Task objective → All of the data should be given again word for word, though the images are to be left out.

Stored data
----

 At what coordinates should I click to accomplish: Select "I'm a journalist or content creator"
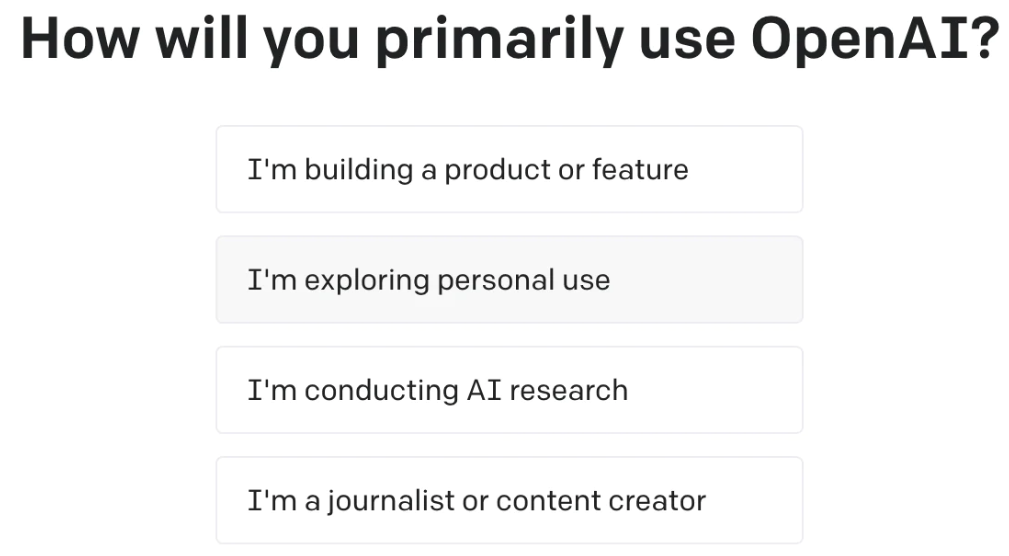click(x=508, y=500)
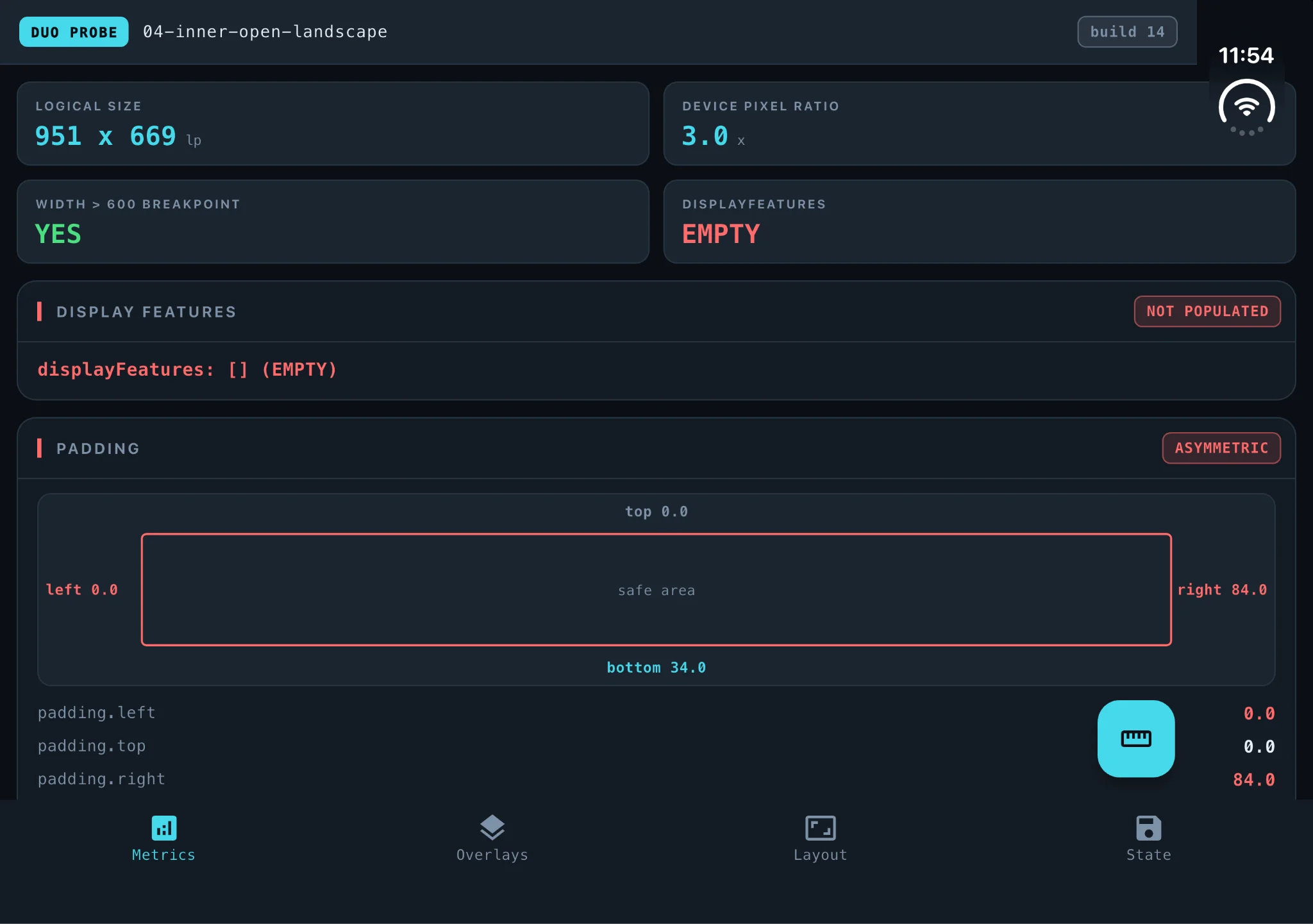Select the padding.right row
The height and width of the screenshot is (924, 1313).
[656, 780]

----

Result of this task →
 At what coordinates should I click to accomplish: Select "I'm a journalist or content creator"
click(x=508, y=500)
Select the padding.right row
The height and width of the screenshot is (924, 1313).
[656, 780]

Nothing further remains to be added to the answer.